Blueprint references to level Actors are lost when streaming out and back in the level

Hi,

We noticed that Level Blueprint references to Actors on that level are invalid after streaming out and streaming back in that level. It happens only in multiplayer on both server and client.

After digging into the code I noticed that normally FLinkerLoad::Preload() is called for both Blueprint class object (object of a class “BlueprintGeneratedClass”) and a Blueprint object itself (object of a class “SomeClass_S_C”).

However when running in multiplayer, FLinkerLoad::Preload() is called only for a Blueprint object. So FLinkerLoad::Preload() is not called for a Blueprint class and FLinkerLoad::FinalizeBlueprint() is never called which in effect doesn’t assign proper Actor* pointers to references in Blueprint.

Did anyone come across similar issue? It may be not related to multiplayer, at least not directly.

best,
Klaudiusz

Hi,

There is a problem with variable replication in level blueprints that causes level Actor references to be invalid after level unload/load. Our bypass of the problem is to not use Replication on Level Blueprint Variables.

Here are steps to reproduce it:

  1. Load a Level MyMap_S with a Level Blueprint which has variable Variable_Name that has Replication set (to Replicated).
  2. Connect with a client.
  3. Unload level MyMap_S with that BP. → Replication system keeps references to Variable_Name and keeps a BP from unloading.
  4. Load level MyMap_S again. → FLinkerLoad::CreateExport() loads a level BP from memory and FLinkerLoad::RegenerateBlueprintClass() isn’t being called.
  5. All Actor reference pointers are stale

“Obj Refs Name=MyMap_S_C” lists number of reference paths going through network code and Variable_Name to level blueprint:


[...]
[2092.23][824]LogReferenceChain: IpConnection /Engine/Transient.IpConnection_1->Driver
[2092.23][824]LogReferenceChain: IpNetDriver /Engine/Transient.IpNetDriver_2->UE4Editor-Engine.dll!UNetDriver::AddReferencedObjects() [f:\perforce2\ue4-main\engine\source\runtime\engine\private\networkdriver.cpp:2174]
[2093.38][824]LogReferenceChain: BoolProperty /Game/Maps/MyMap_S.MyMap_S_C:Variable_Name!->Outer
[2093.39][824]LogReferenceChain: (target) BlueprintGeneratedClass /Game/Maps/MyMap_S.MyMap_S_C

If it’s not forbidden to use replication on level blueprint variables, and it’s not blocked, it seems like a bug in UE4 4.16.

best,
Klaudiusz

Klaudiusz,

I’m sorry for the late reply here.

If it’s not forbidden to use replication on level blueprint variables, and it’s not blocked, it seems like a bug in UE4 4.16.

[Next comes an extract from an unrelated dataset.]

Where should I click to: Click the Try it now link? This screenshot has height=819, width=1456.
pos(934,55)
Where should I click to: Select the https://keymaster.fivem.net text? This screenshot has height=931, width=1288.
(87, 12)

It’s definitely not forbidden. Level Blueprints are actual blueprints, and are wrapped / managed by an ALevelScriptActor. If you take a look at the constructor, you’ll notice that we do explicitly enable replication and set some other networking state.

We noticed that Level Blueprint references to Actors on that level are invalid after streaming out and streaming back in that level. It happens only in multiplayer on both server and client.

Just so I fully understand the problem, you have some level A that references actors. When the level is Unloaded (unstreamed) and Reloaded (restreamed) those references are broke.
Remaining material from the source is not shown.